DM Haight


Excellent execution is difficult. The Giver realized that 30 minutes in. But what is so disappointing about the execution of that film, is that it didn’t have to fail. They created a cookie cutter world. It was “perfect” in every good and bad sense the word may imply. The first quarter of the movie was like watching an episode of Andy Griffith. Softer lighting, no contrasts, no urgency, no emotional connection. The cinematography in those first few moments were pure genius. It was like watching the perfect world through the lens of the 1950s perspective. What was delivered was expected, cheery, with little to no consequences. We have a hero, a hero’s girl, and a hero’s buddy. The buddy even has that annoying quality all sidekicks had in the 50s.

It was such a claustrophobic, paint by colors, black and white display that I began to think the filmmakers must be geniuses. Soon they were going to reveal a truth, a vibrancy that no one else could see, only the Receiver. But that doesn’t happen when the color is turned back on. Phillip Noyce, director of this picture, with his cinematographer, Ross Emery, should both be ashamed for giving the fans a film as drab and null of any emotion like The Giver is. I have seen a lot of really bad movies. I can usually stomach ones that just can’t muster up the ability to be good. The ones that frustrate me are the ones that refuse to be bold, like The Giver.

The Giver is about a Utopian society in the aftermath of a supposed social apocalypse. This has left the few in power to restrict any rash emotion in their subjects. Essentially everyone is blissful, lacking character, and ignorant of any past. The idealic world for any leader. Almost too easy to explain. You could go with roughly a sentence to explain it and get on with the rest of the plot. But that would be too simple. And let me be the first to say, the actors, the story—they’re all fantastic. The writing has definitely been cut up and “fixed” to the point where the soul of the film was cut out. When Meryl Streep is constricted and powerless, and not because her role demands it, then you have an issue with your film.

On a positive note, Jeff Bridges was engaging and sage-like, as are many of his roles as of late. His hermit aura throughout the film makes his frequent walks through the community bizarre and unnatural. What Noyce seems to have neglected was the fact that an outsider who resides on the border of a society will not often venture back into that society. Knowing all that the Giver knows, how could he walk among the ignorant and not try to enlighten them? Could he be so emotionally strong that he doesn’t need to help them; so sadistic that he could watch them all behave like a 50s sitcom; does he find them humorous? No, it’s poor direction and a lack of true vision. The film’s star, Brenton Thwaites, has his own charm that is apparently squandered. His frenetic pace after his enlightenment is reminiscent of a curious child running around. He’s pure joy. You can see it in his eyes. That untarnished joy of curiosity builds and builds, leading to an unknown that we desperately want to traverse. And then we get the mother of let downs when that build leads to an awkward romance between two actors that have no time to build proper chemistry.

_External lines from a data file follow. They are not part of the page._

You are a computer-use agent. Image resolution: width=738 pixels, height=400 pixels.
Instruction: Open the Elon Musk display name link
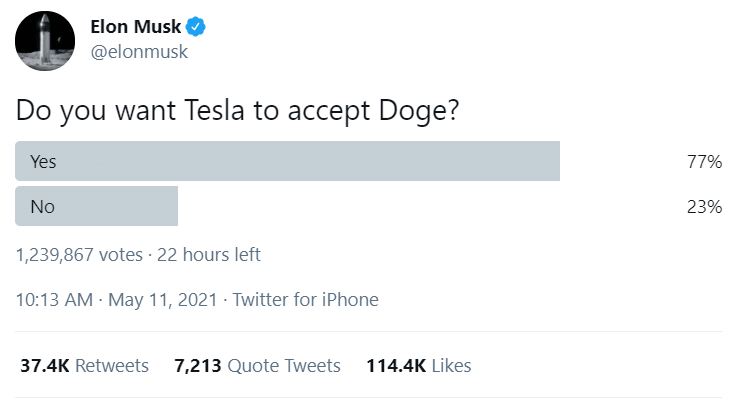pos(136,27)
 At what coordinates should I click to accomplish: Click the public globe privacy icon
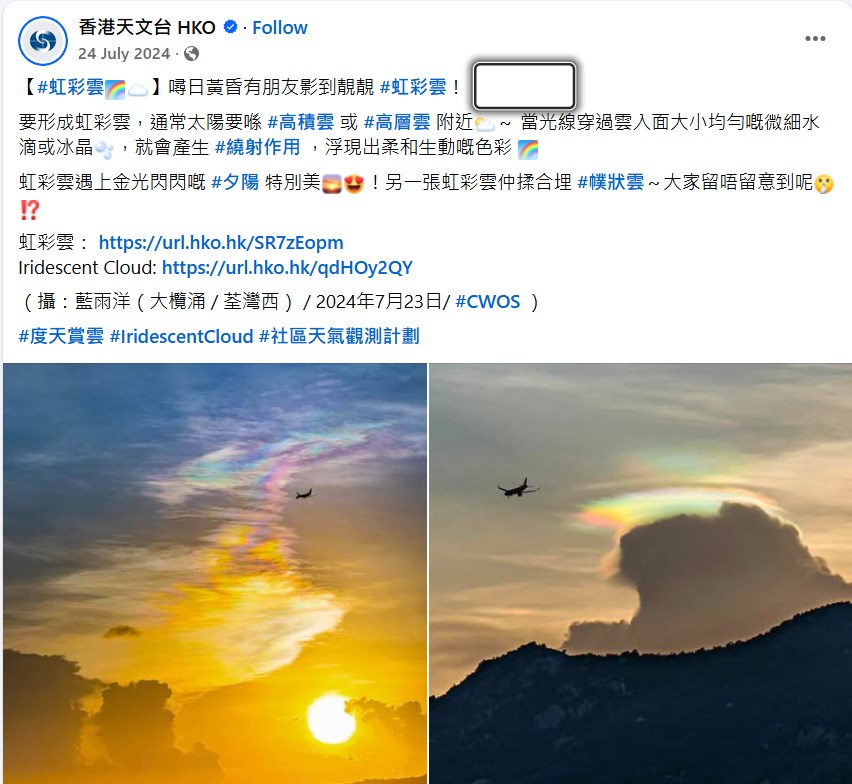pos(191,53)
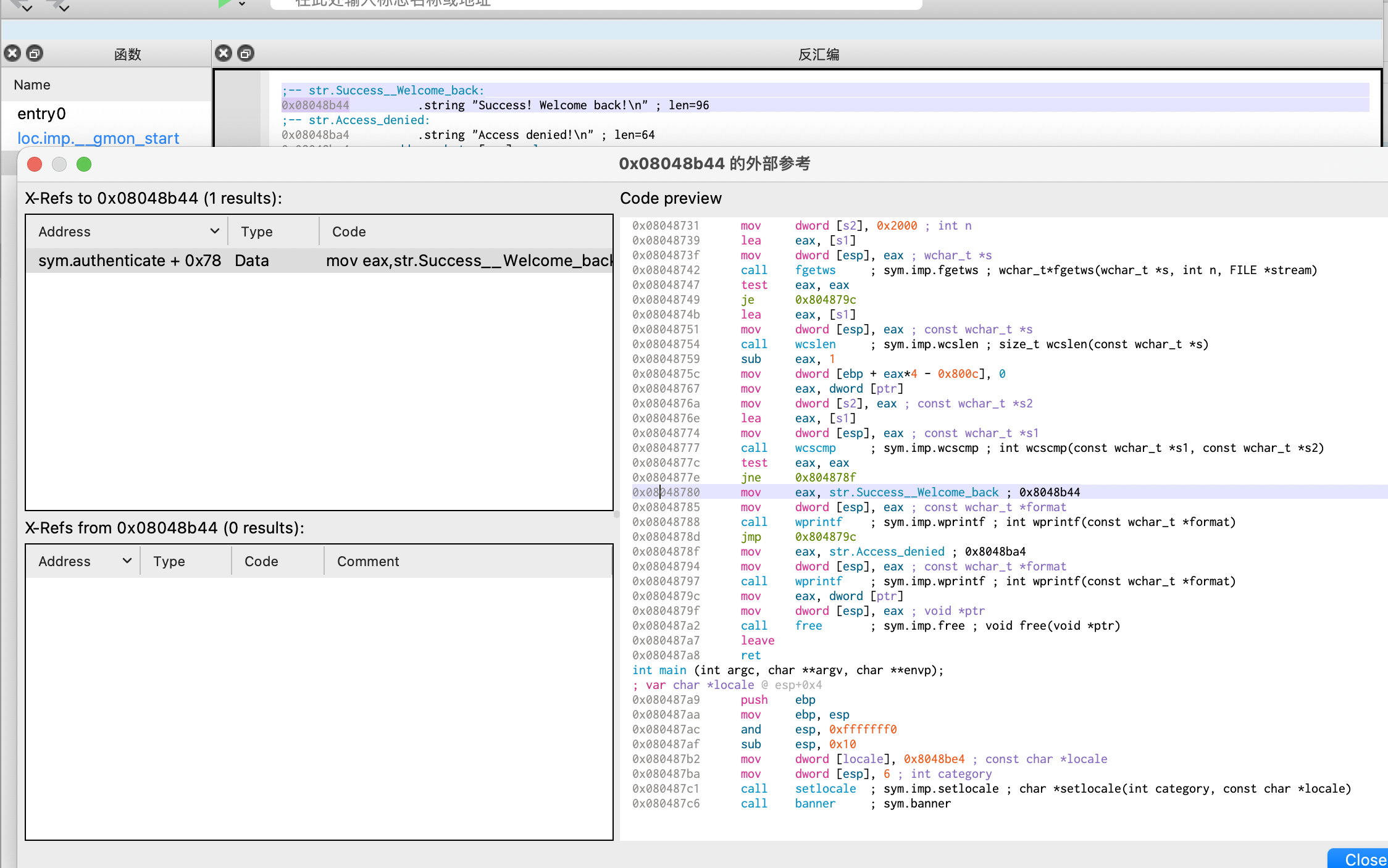
Task: Select entry0 in the functions list
Action: click(x=41, y=114)
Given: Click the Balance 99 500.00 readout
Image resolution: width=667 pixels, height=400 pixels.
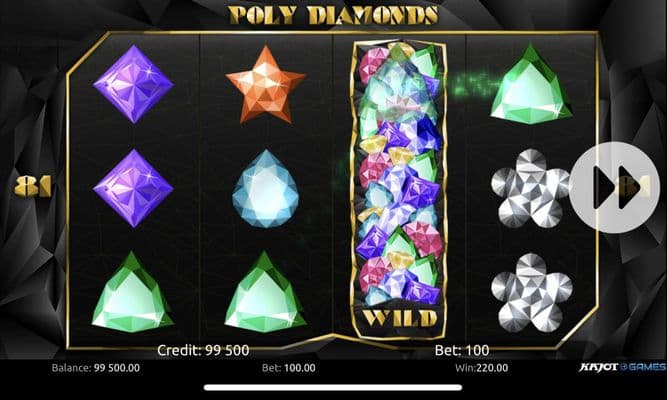Looking at the screenshot, I should [96, 368].
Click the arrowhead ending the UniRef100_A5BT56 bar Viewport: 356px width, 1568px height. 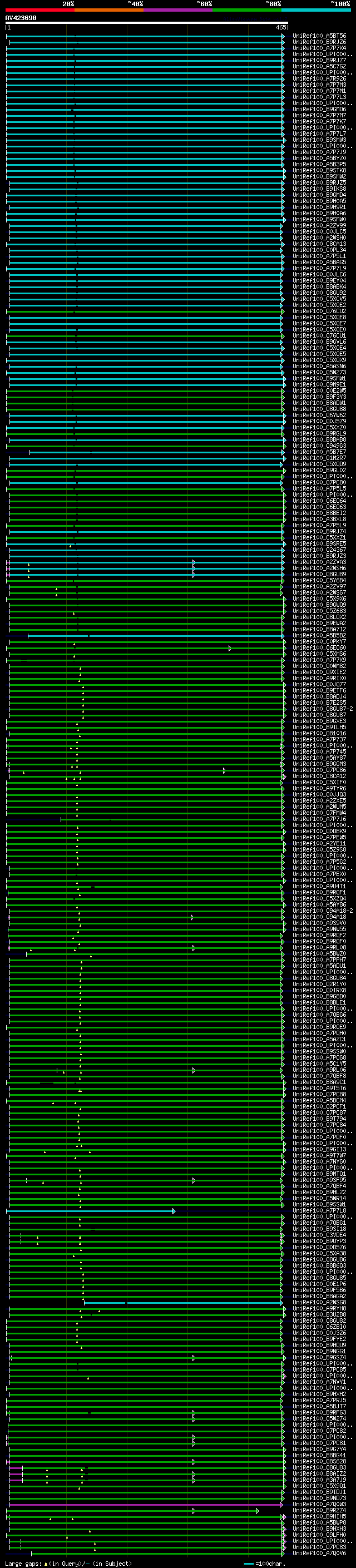[x=283, y=37]
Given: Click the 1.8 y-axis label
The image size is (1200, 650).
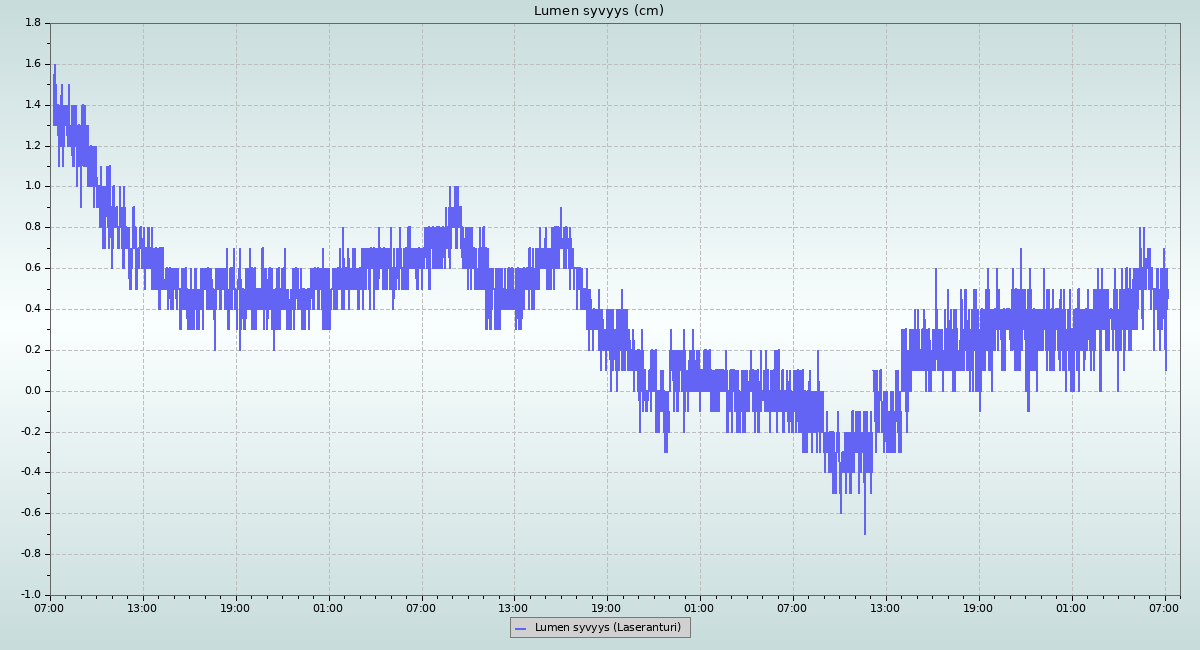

It’s not Odeya Rush’s fault. She was charismatic and had her own brand of curiosity that mirrored that of Thwaites’. She has the tools to make the role of Fiona special, to make the romance between Fiona and Jonas unique and earthshaking. But she and Thwaites aren’t given the direction to do it. Instead we watch as they go through the motions of standard romance, sparkless and unremarkable. It’s a comment on the film as a whole—sparkless and unremarkable.

What should have been a film that harkened back to Orwellian dystopias, was instead another drop into the pool of uninspired teen drivel. There have only been a few other films that have had so much potential only to squander it in hopes of pandering to the masses of middle and high schoolers. What we receive with The Giver is far from enlightening. Its pops of joy and excitement, stamped out by cliché and mundane directing and photography. It should have been an awakening for the greater heights of the teen dystopian genre, instead it fell between the cracks of what was and what could have been.